High-styled frivolity and graceful declamation are not what the doctor ordered at the Comedie-Francaise's macabre but intriguing new production. The august French company has been shedding its reputation for stuffy traditionalism in recent years.
High-styled frivolity and graceful declamation are not what the doctor ordered at the Comedie-Francaise’s macabre but intriguing new production of “The Imaginary Invalid,” as Moliere’s “Le Malade Imaginaire” is somewhat fuzzily denoted in English. The august French company has been shedding its reputation for stuffy traditionalism in recent years, and this grimly compelling new staging by Swiss director Claude Stratz offers convincing proof that the French playwright’s durability owes less to the farcical or satirical thrusts of his writing than the melancholy truths in his psychological portraiture.
The curtain rises on the wizened, ashen figure of Alain Pralon’s Argan, entrapped in a chair with hospital-style appurtenances. Jean-Philippe Roy’s crepuscular lighting and Ezio Toffolutti’s barren set — brightened only by the remains of trompe l’oeil painting of an 18th century arcade — likewise suggest that a work by a famous 20th century Francophone playwright, Samuel Beckett, could easily be on the menu. Indeed, Stratz’s production is full of touches designed to draw out the existential angst he finds encoded in Moliere’s verse: A creepy sound design features the ominously magnified echoes of water slowly dripping, dripping –the sound of life and vigor slipping meaninglessly away.
Moliere fans expecting frilly costumes, flouncing wigs and stylish rhetorical flourishes will find none here. Stratz’s production seeks to underscore the darker aspects of the play, but it is not an example of a director willfully betraying the spirit of a classic. Moliere’s late comedy is a death-haunted play, and not just because the author famously lost his long battle with tuberculosis just hours after giving his fourth performance as the title character. It’s celebrated as a sharp-tongued satire of a hypochondriac in thrall to the bogus magic of the medical profession, but in Moliere’s mockery there can be heard the bitter sound of a man railing against the real villain, mortality.
The plot hews to the contours of a classic Moliere comedy: The irascible Argan, tormented by his possibly imagined ill health, plots to wed his comely daughter Angelique (Julie Sicard) to a medical student, the son of a prominent doctor. All the better to cut back on his onerous bills for his enemas and other treatments, hinted at gruesomely in a staging that is grotesque even when it is most farcical (a piece of advice: look away whenever the bedpan comes out).
Angelique is in love with the dashing young Cleante (Eric Ruf). In one of the few lighter passages in this presentation, Cleante disguises himself as a music master and flirts with Angelique, in the guise of a lovelorn shepherd in a makeshift opera, before a clueless Argan and his approved, doltish suitor. (All the doctors in the production, played with Dickensian grotesqueness by Christian Blanc and Nicolas Lormeau, are made to look scrofulous at best, three-days-dead at worst.)
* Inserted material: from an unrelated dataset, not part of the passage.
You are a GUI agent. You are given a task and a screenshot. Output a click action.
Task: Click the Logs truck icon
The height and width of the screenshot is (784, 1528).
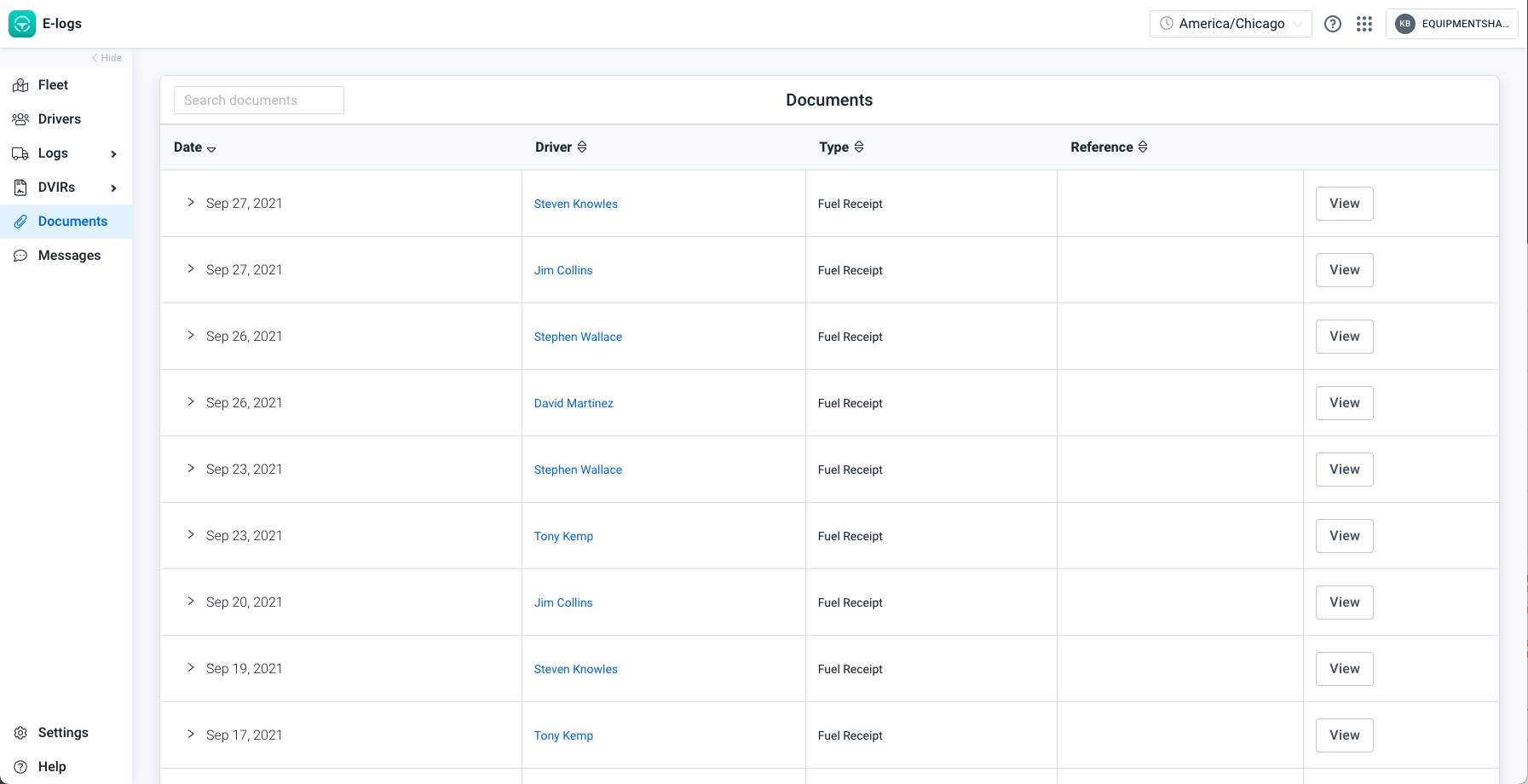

Seeking to disrupt Argan’s plans is a familiar Moliere type, the wily maid, here named Toinette, and played as a disarming combination of sincerity and guile by Muriel Mayette. In addition to foiling Argan’s plans for his daughter’s matrimony, Toinette must outwit Angelique’s scheming stepmother Beline (Catherine Sauval), who has her own plans for the girl: a convent.
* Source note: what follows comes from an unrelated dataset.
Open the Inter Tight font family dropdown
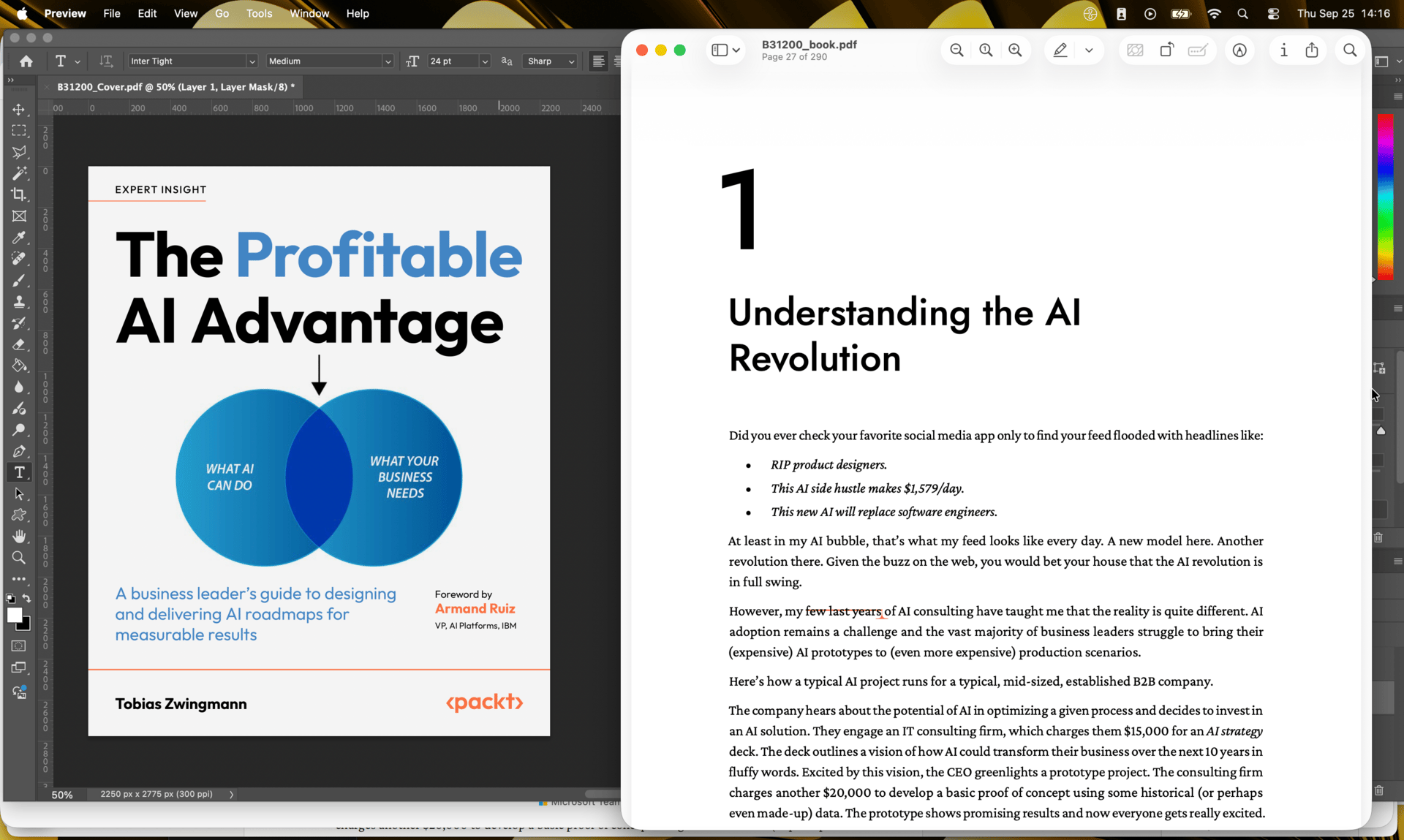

The cast could hardly be improved upon. One of the primary pleasures of the evening is the discovery that this fabled company, rarely seen on these shores (their last Gotham visit was in 1996), is in such expert shape. The actors all serve Stratz’s serious-minded vision by treating their characters not as lovable comic stereotypes but flesh-and-blood human beings driven by uncomfortable but undeniable desires. Sicard, in particular, brings poignant truth to Angelique’s unhappy dilemma, but it’s Pralon’s Argan — a petty tyrant in truly terrified thrall to his own delusions — who naturally dominates the evening, in a performance that inspires as much pity as it does laughter.
The play’s climax is the scene in which Argan is convinced by Toinette to play dead, the better to read the real feelings of his wife and daughter. The scene lends itself to boisterous comedy, but it is played with a full measure of melancholy here, in dim, funereal lighting. Argan greets his wife’s coolly cruel description of his repulsiveness not with a burst of stagy anger but in the broken voice of a man shaken to the core. This poison would surely succeed in destroying even the healthiest constitution, if it weren’t for the antidote that follows: proof of his daughter’s sincere devotion.